Hybrid Optical Turbulence Models Using Machine Learning and Local Measurements
This work addresses the challenge of accurate turbulence prediction in localized environments, which is crucial for optimizing free-space optical communication systems, though it appears incremental as it builds on existing models with machine learning enhancements.
The paper tackles the problem of predicting atmospheric optical turbulence for free-space optical systems by developing a hybrid model that combines baseline macro-meteorological models with local measurements using machine learning, achieving up to a 68% reduction in mean absolute error with sufficient training data.
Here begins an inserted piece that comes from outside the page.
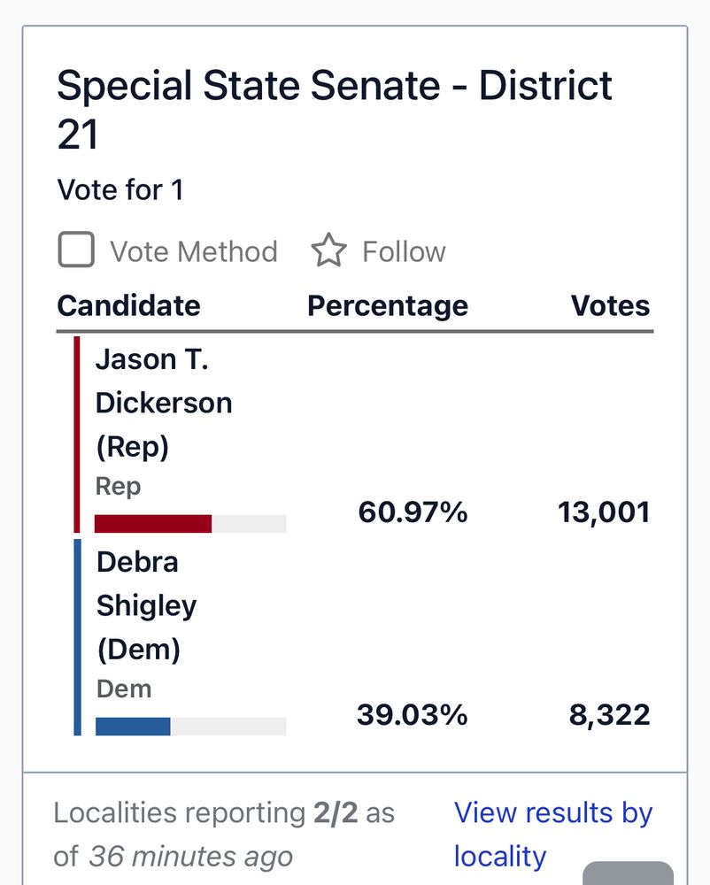Select the Jason T. Dickerson candidate name

tap(163, 403)
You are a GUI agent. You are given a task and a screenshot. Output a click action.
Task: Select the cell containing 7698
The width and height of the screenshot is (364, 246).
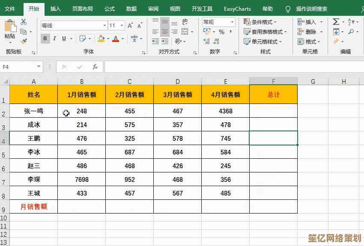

Accurate prediction of atmospheric optical turbulence in localized environments is essential for estimating the performance of free-space optical systems. Macro-meteorological models developed to predict turbulent effects in one environment may fail when applied in new environments. However, existing macro-meteorological models are expected to offer some predictive power. Building a new model from locally-measured macro-meteorology and scintillometer readings can require significant time and resources, as well as a large number of observations. These challenges motivate the development of a machine-learning informed hybrid model framework. By combining some baseline macro-meteorological model with local observations, hybrid models were trained to improve upon the predictive power of each baseline model. Comparisons between the performance of the hybrid models, the selected baseline macro-meteorological models, and machine-learning models trained only on local observations highlight potential use cases for the hybrid model framework when local data is expensive to collect. Both the hybrid and data-only models were trained using the Gradient Boosted Decision Tree (GBDT) architecture with a variable number of in-situ meteorological observations. The hybrid and data-only models were found to outperform three baseline macro-meteorological models, even for low numbers of observations, in some cases as little as one day. For the first baseline macro-meteorological model investigated, the hybrid model achieves an estimated 29% reduction in mean absolute error (MAE) using only one days-equivalent of observation, growing to 41% after only two days, and 68% after 180 days-equivalent training data. The number of days-equivalent training data required is potentially indicative of the seasonal variation in the local microclimate and its propagation environment.